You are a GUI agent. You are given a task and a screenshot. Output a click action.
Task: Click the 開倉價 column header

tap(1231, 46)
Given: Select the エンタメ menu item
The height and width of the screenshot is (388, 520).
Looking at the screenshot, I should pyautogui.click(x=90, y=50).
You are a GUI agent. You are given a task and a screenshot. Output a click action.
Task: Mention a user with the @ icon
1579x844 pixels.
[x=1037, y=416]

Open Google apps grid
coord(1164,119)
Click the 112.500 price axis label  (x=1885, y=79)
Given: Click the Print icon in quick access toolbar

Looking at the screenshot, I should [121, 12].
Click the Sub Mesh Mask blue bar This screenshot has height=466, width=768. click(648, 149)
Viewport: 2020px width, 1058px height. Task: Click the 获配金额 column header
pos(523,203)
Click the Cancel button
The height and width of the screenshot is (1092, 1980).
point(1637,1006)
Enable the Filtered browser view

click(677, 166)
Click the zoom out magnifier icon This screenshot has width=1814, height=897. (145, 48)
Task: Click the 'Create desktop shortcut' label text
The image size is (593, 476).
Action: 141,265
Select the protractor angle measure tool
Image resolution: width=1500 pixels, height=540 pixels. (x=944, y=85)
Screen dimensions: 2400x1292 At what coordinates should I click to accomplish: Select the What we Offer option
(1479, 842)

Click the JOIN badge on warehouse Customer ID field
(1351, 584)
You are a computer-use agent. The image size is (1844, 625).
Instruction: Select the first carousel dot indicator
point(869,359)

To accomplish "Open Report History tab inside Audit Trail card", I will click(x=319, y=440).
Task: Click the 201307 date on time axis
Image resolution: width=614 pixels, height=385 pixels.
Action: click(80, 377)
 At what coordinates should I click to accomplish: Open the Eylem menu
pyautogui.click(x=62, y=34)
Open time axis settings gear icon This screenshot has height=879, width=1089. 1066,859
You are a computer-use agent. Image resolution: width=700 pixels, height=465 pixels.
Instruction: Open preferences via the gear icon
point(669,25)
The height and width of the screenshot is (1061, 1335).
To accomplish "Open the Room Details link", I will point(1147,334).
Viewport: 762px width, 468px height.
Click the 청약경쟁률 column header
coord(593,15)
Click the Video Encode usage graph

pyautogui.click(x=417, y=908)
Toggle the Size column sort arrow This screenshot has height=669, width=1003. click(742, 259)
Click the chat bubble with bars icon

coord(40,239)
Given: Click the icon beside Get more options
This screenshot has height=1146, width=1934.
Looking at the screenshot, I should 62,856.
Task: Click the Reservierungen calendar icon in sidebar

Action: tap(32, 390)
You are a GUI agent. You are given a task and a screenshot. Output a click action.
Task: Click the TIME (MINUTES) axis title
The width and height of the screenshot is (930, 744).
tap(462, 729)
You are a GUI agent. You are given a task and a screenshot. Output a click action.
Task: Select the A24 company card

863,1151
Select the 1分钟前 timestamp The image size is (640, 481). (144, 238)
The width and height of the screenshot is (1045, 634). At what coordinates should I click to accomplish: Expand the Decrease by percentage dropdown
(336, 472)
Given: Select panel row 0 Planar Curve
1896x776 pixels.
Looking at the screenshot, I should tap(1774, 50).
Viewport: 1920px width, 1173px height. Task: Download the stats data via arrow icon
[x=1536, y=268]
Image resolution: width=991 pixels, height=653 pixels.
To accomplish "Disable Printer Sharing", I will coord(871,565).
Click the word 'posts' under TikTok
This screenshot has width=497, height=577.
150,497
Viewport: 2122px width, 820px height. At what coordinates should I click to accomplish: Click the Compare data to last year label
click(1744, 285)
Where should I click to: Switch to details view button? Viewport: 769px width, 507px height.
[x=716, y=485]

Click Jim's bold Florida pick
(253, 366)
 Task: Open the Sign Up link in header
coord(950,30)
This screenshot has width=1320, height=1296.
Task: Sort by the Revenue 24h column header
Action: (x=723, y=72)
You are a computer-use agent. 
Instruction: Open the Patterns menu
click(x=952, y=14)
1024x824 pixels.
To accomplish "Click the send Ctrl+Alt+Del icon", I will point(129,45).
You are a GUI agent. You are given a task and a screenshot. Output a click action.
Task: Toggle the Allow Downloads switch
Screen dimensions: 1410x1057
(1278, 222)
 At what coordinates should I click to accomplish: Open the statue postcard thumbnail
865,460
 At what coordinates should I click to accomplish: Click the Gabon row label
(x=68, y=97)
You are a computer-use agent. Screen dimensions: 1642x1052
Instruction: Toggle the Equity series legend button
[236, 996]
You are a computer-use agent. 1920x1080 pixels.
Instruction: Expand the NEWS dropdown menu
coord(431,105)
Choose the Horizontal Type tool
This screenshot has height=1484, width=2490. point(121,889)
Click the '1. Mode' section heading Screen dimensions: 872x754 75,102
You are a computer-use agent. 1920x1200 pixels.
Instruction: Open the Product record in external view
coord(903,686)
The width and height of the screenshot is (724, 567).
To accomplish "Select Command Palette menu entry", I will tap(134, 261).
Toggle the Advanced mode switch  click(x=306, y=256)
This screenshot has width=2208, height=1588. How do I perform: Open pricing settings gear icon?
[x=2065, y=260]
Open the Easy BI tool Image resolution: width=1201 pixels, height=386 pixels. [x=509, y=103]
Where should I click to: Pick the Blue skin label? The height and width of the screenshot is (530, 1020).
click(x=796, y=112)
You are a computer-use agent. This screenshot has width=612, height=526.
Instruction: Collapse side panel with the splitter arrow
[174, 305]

+ + +

- **What is asked**: Copy out the material from its start through the line containing "tap(1231, 46)", inclusive, and include the requests. Multiply every coordinate in the answers by 0.5 and round to whole numbers, with halves rounded up.

- **Complete response**:
You are a GUI agent. You are given a task and a screenshot. Output a click action.
Task: Click the 開倉價 column header

tap(616, 23)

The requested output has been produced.